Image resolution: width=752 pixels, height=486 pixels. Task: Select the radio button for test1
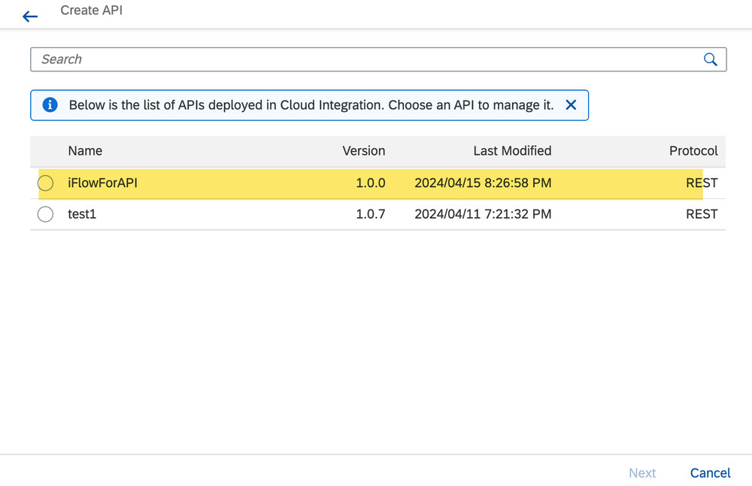click(x=45, y=214)
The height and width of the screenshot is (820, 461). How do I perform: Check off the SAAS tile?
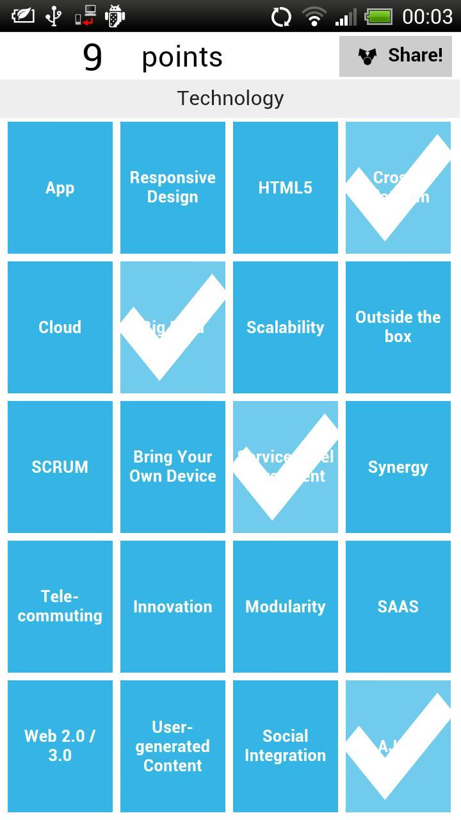point(398,607)
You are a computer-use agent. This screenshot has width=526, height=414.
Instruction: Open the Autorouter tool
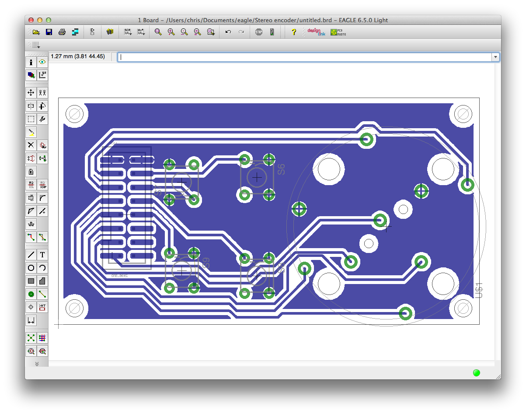click(x=42, y=338)
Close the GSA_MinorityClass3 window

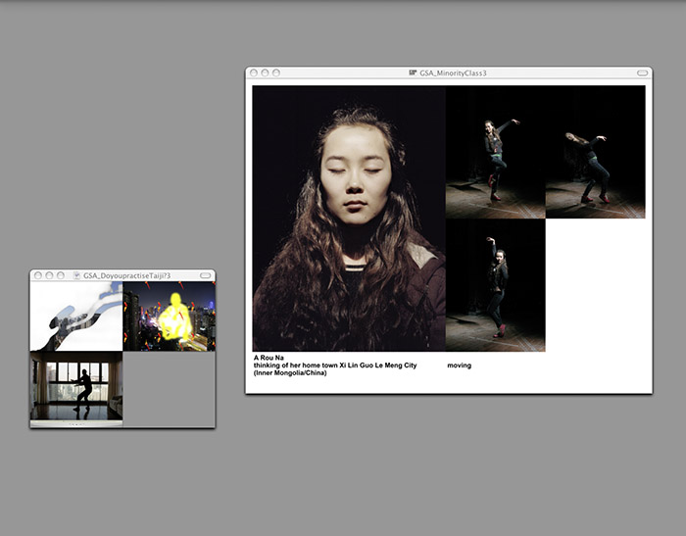click(254, 73)
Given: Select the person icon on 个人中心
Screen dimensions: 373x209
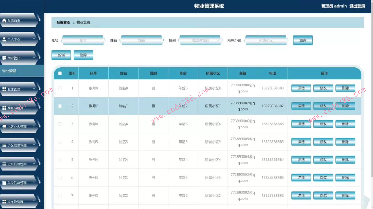Looking at the screenshot, I should (x=4, y=39).
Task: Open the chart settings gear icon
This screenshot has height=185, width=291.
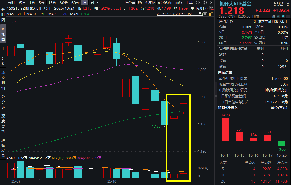Action: pos(198,3)

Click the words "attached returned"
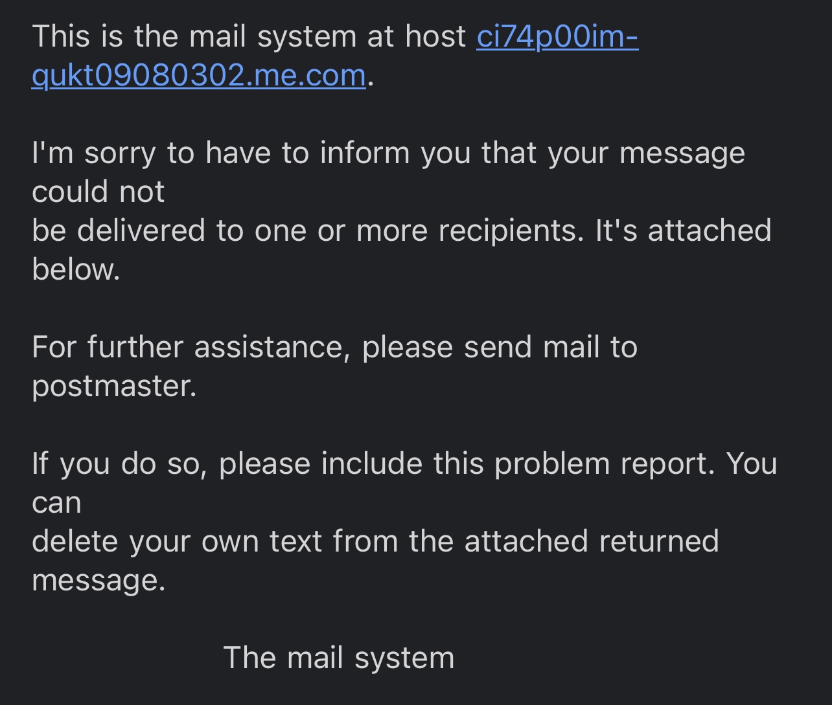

◇ ◇ ◇ ◇

__Exercise prompt__:
Set out the rows above as a numbered list with no blank lines, and leave out the pictures.

__Written response__:
1. Image resolution: width=752 pixels, height=486 pixels. Task: Select the radio button for test1
2. click(x=45, y=214)
3. The height and width of the screenshot is (820, 461). How do I perform: Check off the SAAS tile?
4. point(398,607)
5. You are a computer-use agent. This screenshot has width=526, height=414.
6. Instruction: Open the Autorouter tool
7. click(x=42, y=338)
8. Close the GSA_MinorityClass3 window
9. click(254, 73)
10. Given: Select the person icon on 个人中心
11. Screen dimensions: 373x209
12. Looking at the screenshot, I should (x=4, y=39).
13. Task: Open the chart settings gear icon
14. This screenshot has height=185, width=291.
15. Action: pos(198,3)
16. Click the words "attached returned"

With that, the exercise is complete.